その一方でレースを終えてもベッテルは主張を曲げず、このようなかたちでレース結果がねじ曲げられたことに怒りが収まらなかった。
ベッテル:NO、NO、NO、こんなことはあっちゃいけない、NO、NO、NO。先入観なしで考えて見るべきだ。僕はグリーンに出てグリップが大きく落ちているところでコースに戻ってギリギリでマシンをコントロールしたんだ。ウォールにヒットしなかっただけ幸運だったというくらいだ。あれ以外、一体どこに行けっていうんだ? こんなの間違っているよ、フェアじゃない。素晴らしい観衆のみんなに素晴らしいレースを見せることができたはずなのに。みんなありがとう
ベッテルにはベッテルの、レースはこうあるべきという理想がある。真のバトルを展開し、ミスを犯そうともハミルトンを抑え込み、自分が先頭でチェッカードフラッグを受けた。高価なチケットを買いジル・ビルヌーブ・サーキットに詰めかけ応援してくれた人々に最高のショーを披露できたという思いがあったからこそ、それが見せかけの幻想でしかなかったことに申し訳ない気持ちと怒りが抑えられなかった。
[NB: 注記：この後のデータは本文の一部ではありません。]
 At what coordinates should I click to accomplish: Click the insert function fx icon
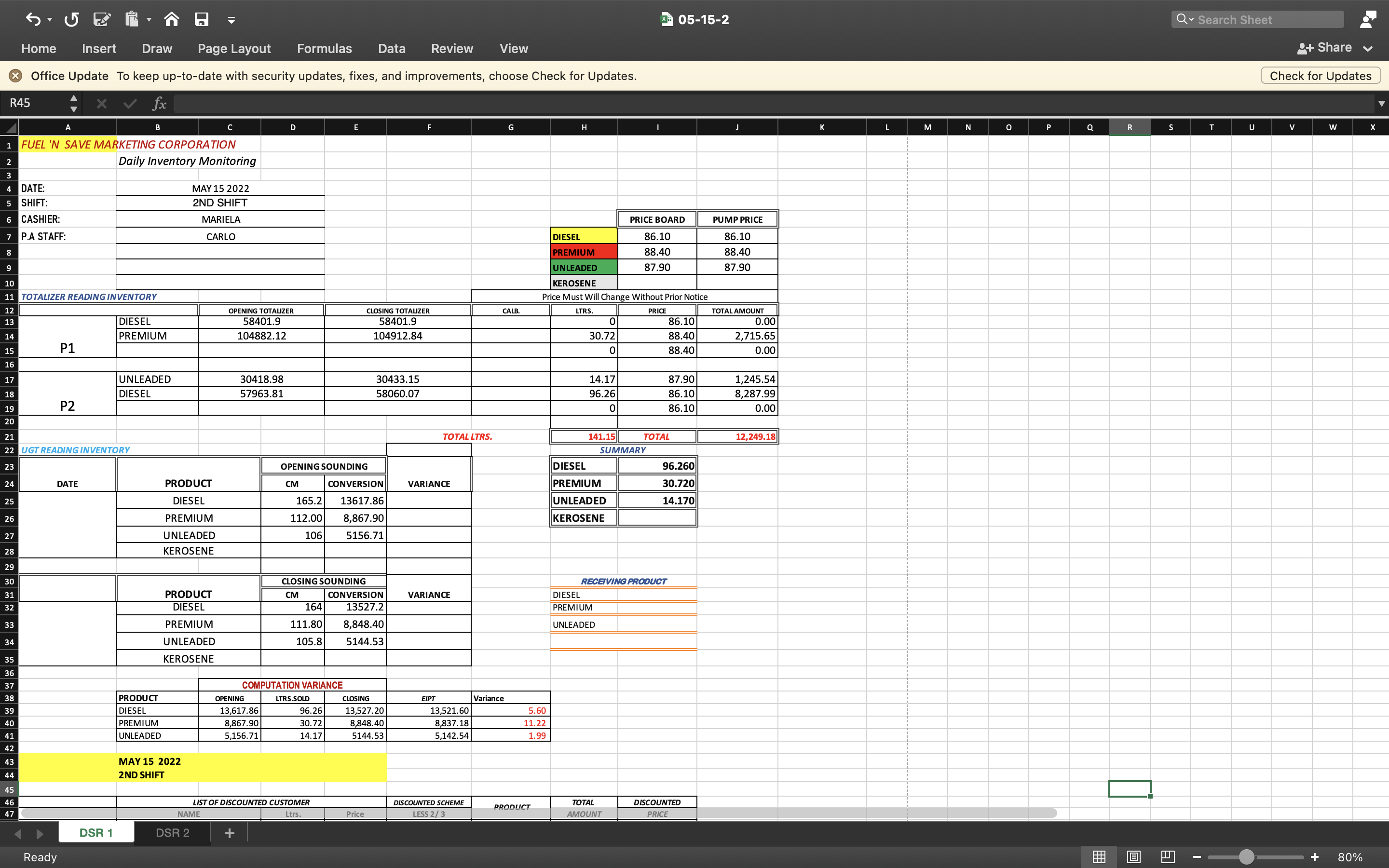tap(159, 103)
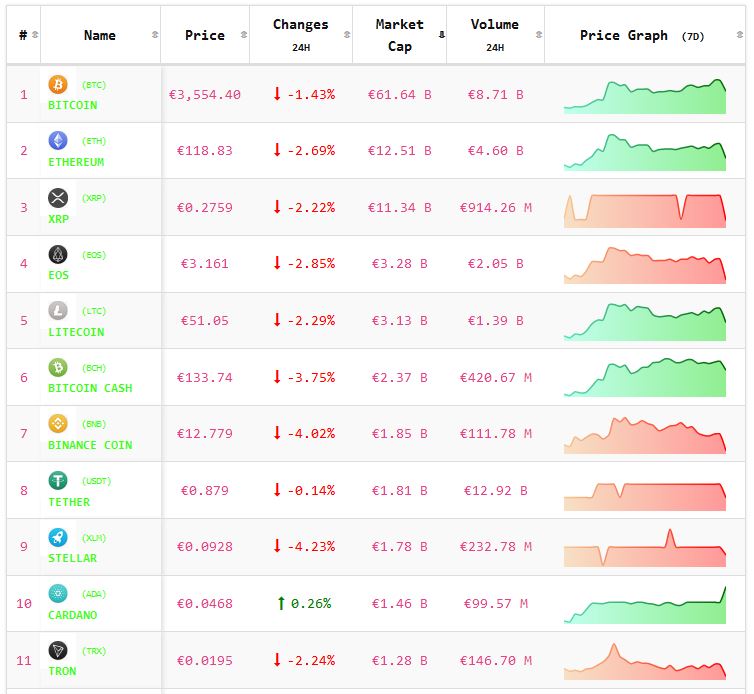Click the Bitcoin Cash green logo icon
754x694 pixels.
(58, 367)
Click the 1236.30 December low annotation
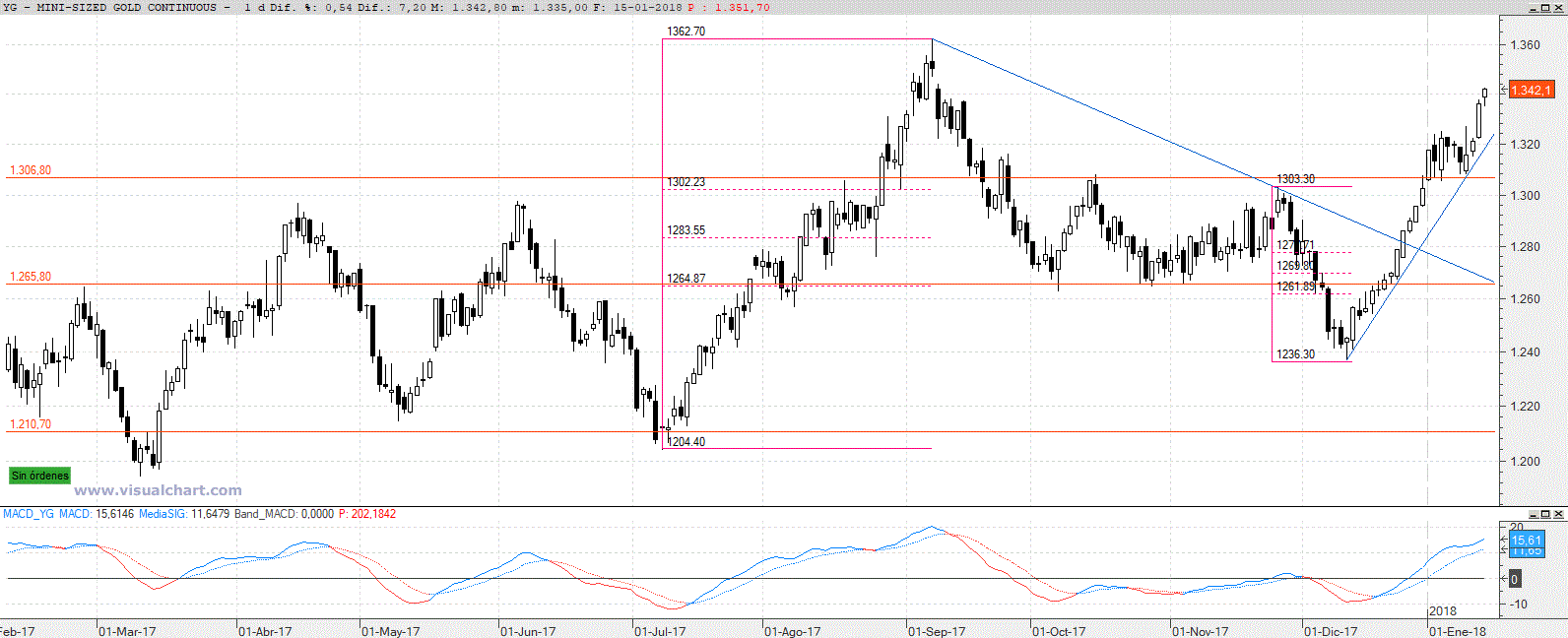 (1295, 354)
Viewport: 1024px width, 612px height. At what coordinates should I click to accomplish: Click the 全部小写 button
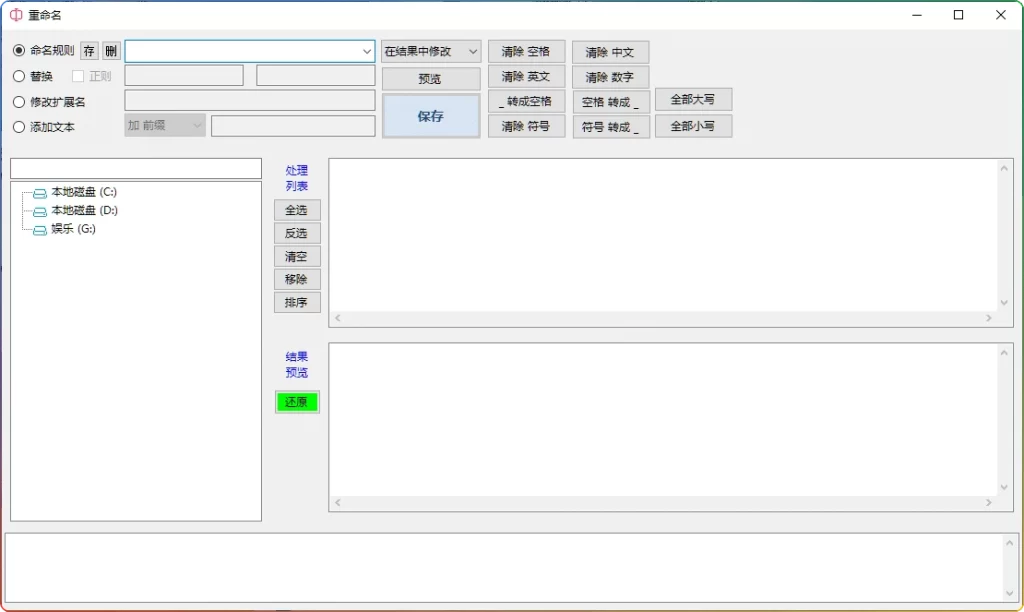(693, 125)
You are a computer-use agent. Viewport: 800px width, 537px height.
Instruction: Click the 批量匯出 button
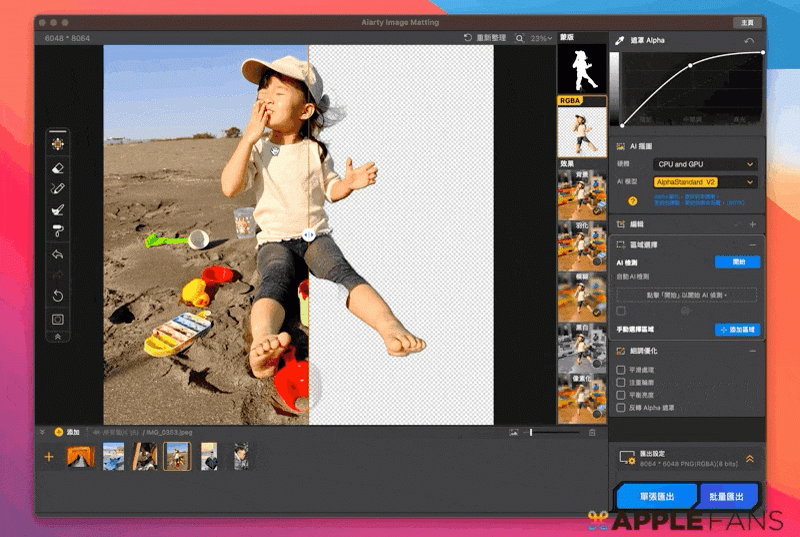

フェラーリのマティア・ビノット代表が真の勝者は君だとなだめたが、ベッテルの感情は収まらなかった。
フェラーリ:君はコース上で勝った。我々にとっては君が勝者だ。それが重要なことだ。落ち着け
ベッテル:落ち着いてなんかいられないよ、僕は怒っている。なぜだか分かるよね? その権利がある。人に何を言われようとそんなの関係ないよ
ベッテルはトップ3のパルクフェルメにマシンを並べることを拒否し、テレビインタビューも表彰台もボイコットしてチームホスピタリティへと帰っていった。それでもチームメンバーに説得され、規定で義務づけられている表彰式への参加は受けいれた。それが大勢のファンに対する敬意だからだ。
その道すがら、パルクフェルメに止まったハミルトンのマシンの前に置かれた「1」のナンバープレートを見つけ、本来自分のマシンが止まるはずだった場所に置き換えた。その行為を批判する声もあったが、それは彼の並々ならぬ勝利への執念がさせた行為だ。エンジニアリングによって大部分が決まってしまう今のF1は機械的で無機質で退屈だと批判するなら、泥臭いまでに人間的で感情的なその行為はF1に欠かせないものであり、より魅力的にするものだ。
レース中の無線で溢れ出る彼らの感情を見て分かるとおり、F1は人間対人間の戦いだ。カナダGPの顛末は、改めてそのことを我々に思い知らせてくれたと言うべきだろう。